In the late 1980s, Melbourne was the hub of the computer underground in Australia, if not the world. The hackers who formed the underground were not disgruntled computer professionals or gangs of organised criminals. They were disaffected teenagers who used their basic home computers to explore the embryonic Internet from inside their locked, suburban bedrooms. From this shadowy world emerged two elite hackers known as Electron and Phoenix, who formed part of an alliance called The Realm.

Together, Electron and Phoenix stole a restricted computer security list and used it to break into some of the world’s most classified and supposedly secure computer systems.

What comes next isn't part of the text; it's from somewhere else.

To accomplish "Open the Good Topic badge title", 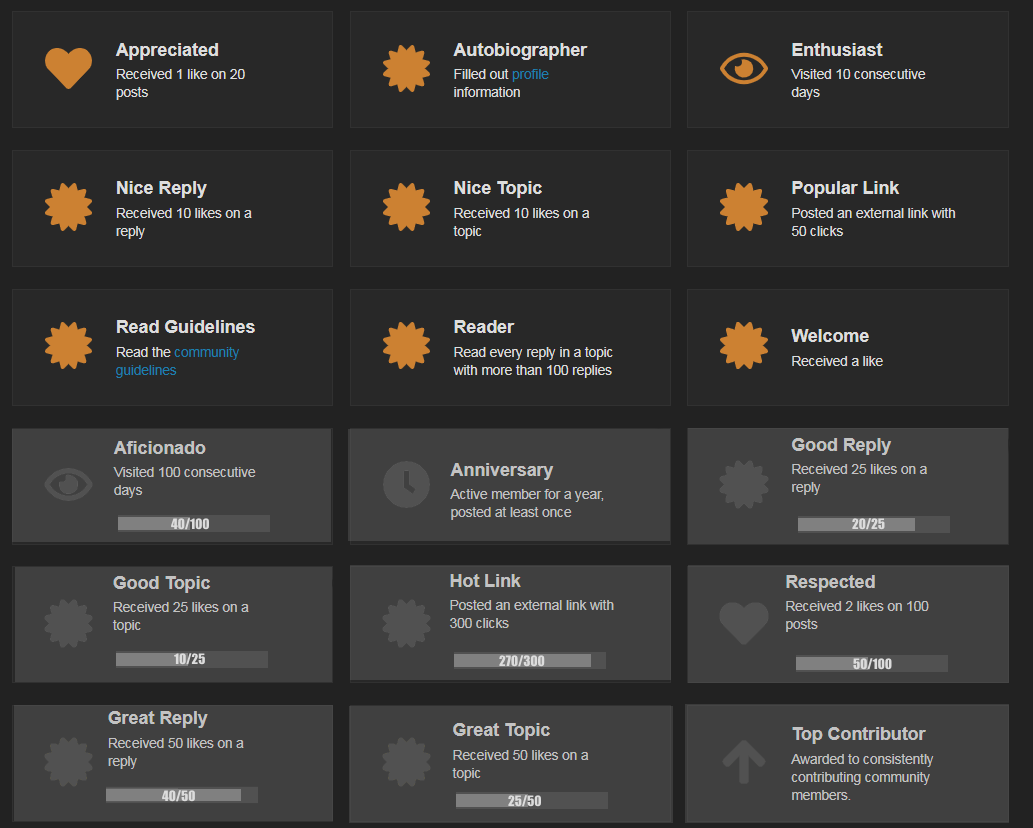I will pos(161,583).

So fast and widespread was the attack, people assumed it was an automated program, until Phoenix called The New York Times to brag. Soon the US Secret Service and the FBI were on their trail and, within months, the Australian Federal Police had raided their homes.

Using a combination of interviews and dramatic reconstructions, In the Realm of the Hackers charts Electron’s journey from his initial innocent explorations to his ultimate obsession. It vividly recreates the climate of the 1980s, before there was public access to the Internet.

In the Realm of the Hackers takes us headlong into the clandestine, risky but intoxicating world of the computer underground to uncover not only how the hackers did it but why.

In an interview 2003, the film’s writer and director, Kevin Anderson explained the background to his film:

I initially became aware of the story of the Melbourne computer underground after reading Underground: Tales of Hacking, Madness and Obsession on the Electronic Frontier by Melbourne-based author and journalist Suelette Dreyfus.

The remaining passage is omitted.